Kamu kurum ve kuruluşları tatil yaparken, ilkokuldan üniversiteye tüm öğretime 9 gün orta verilirken iş dünyası asimetrik bir durumla karşı karşıya kalıyor.
Gelir vergisi beyan ve ödemesi bile bu tatilden olumsuz etkilenip gecikiyor.
Bu ortada 28 Mart 2025 tarihli Resmi Gazete’de yayımlanan Cumhurbaşkanı Kararı ile bedavaya getirilen Karayolları’nın sorumluluğundaki otoyollar, 15 Temmuz ve FSM köprüleri, 3 büyük kentteki raylı sistemler ve toplu taşımalar tümüyle bayram boyunca halka hizmet sunuyor. Aslında bu uygulamanın popülist sonuçları var, yoksa devlet ve kamu kesiti için çok önemli bir kayıp manasına geliyor.
Dilerseniz ferdî bir gözlemimi paylaşayım. Harem’e yakın noktadan 3 gündür izlediğim Marmaray çizgisinde herhalde sayısı milyonu geçen araç ile ne kadar büyük gelir kaybı yaşandığını düşündüm. Kaldı ki hayatında deniz görmemiş lakin ödediği vergilerle katkısı olmuş doğudaki ve güneydoğudaki insanımızın bu bedavacılığı nasıl içselleştireceğine baş yordum.

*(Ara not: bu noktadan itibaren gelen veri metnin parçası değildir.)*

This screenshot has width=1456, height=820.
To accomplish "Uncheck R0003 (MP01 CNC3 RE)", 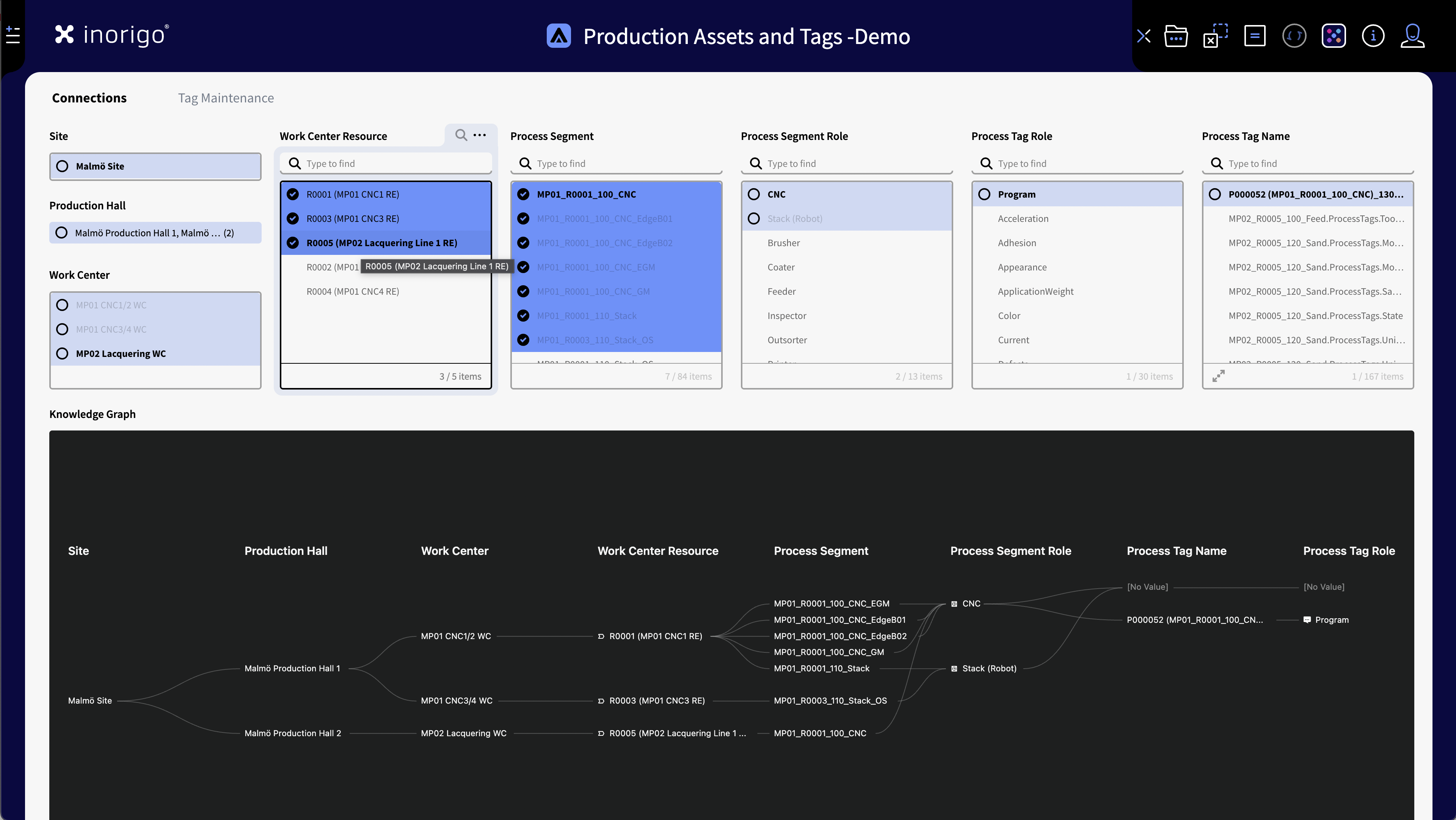I will (293, 218).
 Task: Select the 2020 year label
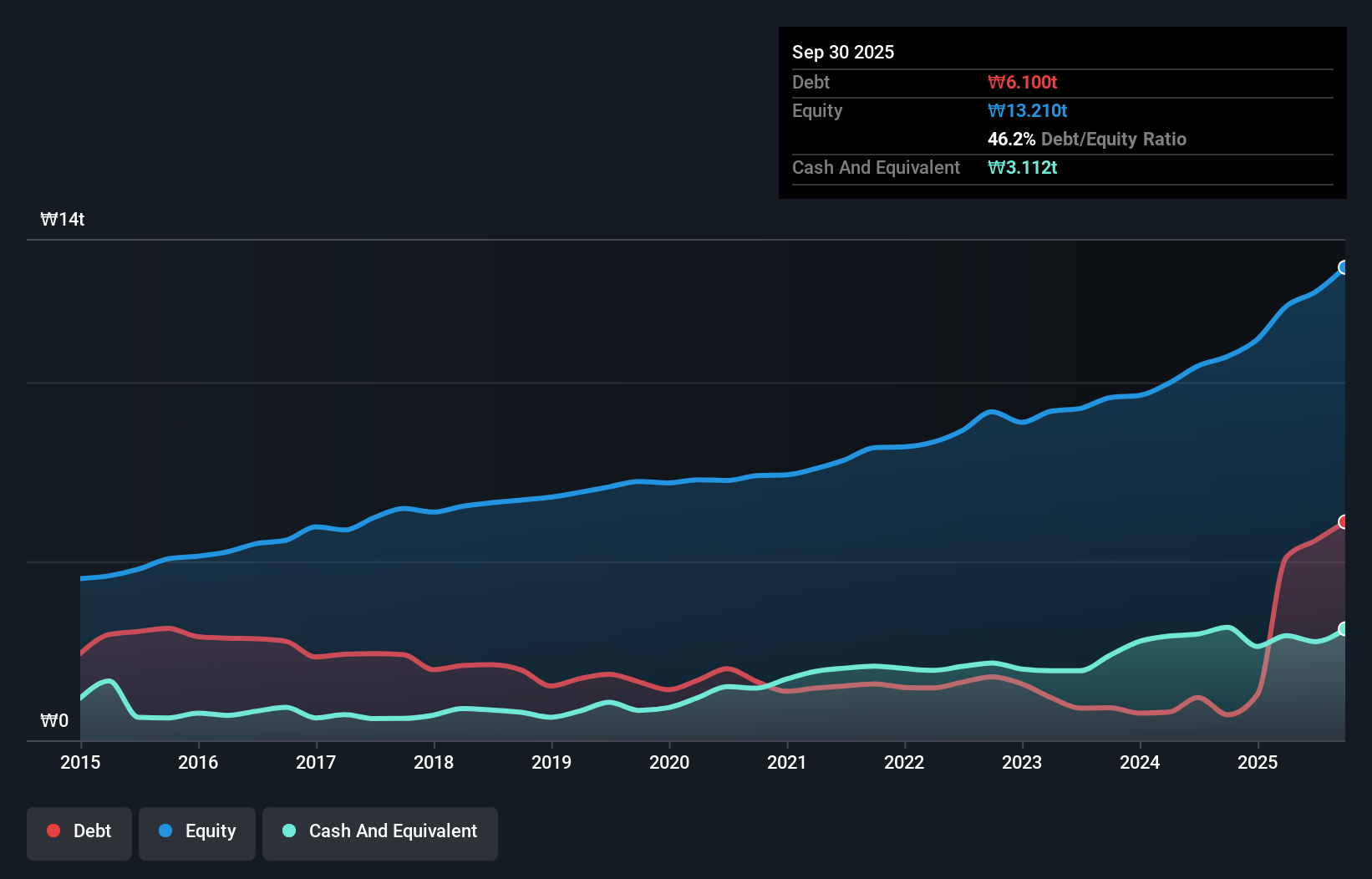(669, 762)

Açıkçası iktisadın bir yarısı tatilde iken; öteki yarısı üretmeye çalışmaya çaba ediyor; ne kadar başarılı olabilecekse?… Münasebetiyle ekonomik manada açık bir asimetri oluşuyor.
– Sıhhat açısından:
Bu ülkede işleyen bir sıhhat sistemi var. Milyonlarca insan her gün hastaneleri, poliklinikleri, muayenehaneleri dolduruyor. Çok ağır hastalar var, daima tedavi görenler var, diyaliz üzere yaşamsal tedavi görenler de var fizik tedavi üzere daha az riskli tedavileri görenler de var…
Bu hastaların tedavileri, denetimleri kelam konusu 9 günlük tatil nedeniyle sekteye uğrayabiliyor. Yaşamsal kıymetteki ameliyatlar yapılamıyor.
– Eğitim açısından:
16-17 milyon eğitim gören çocuklarımız okullarından yoksun kalıyor. Birebir halde 7-8 milyon üniversite öğrencisi eğitim göremiyor.
Dolayısıyla dünyanın birinci 500 yahut 1000’inde Türk üniversitesi mumla aranıyor.
Bu ülkenin vazgeçilmezinin eğitim olduğu göz arkası ediliyor.
Sözün özü; çağdaş ülke uygulamalarında olmayan bu cins istisnai düzenlemelere son verilmeli. Yazılı ve objektif kurallarla idare, tüm yapılarda uygulanmalı.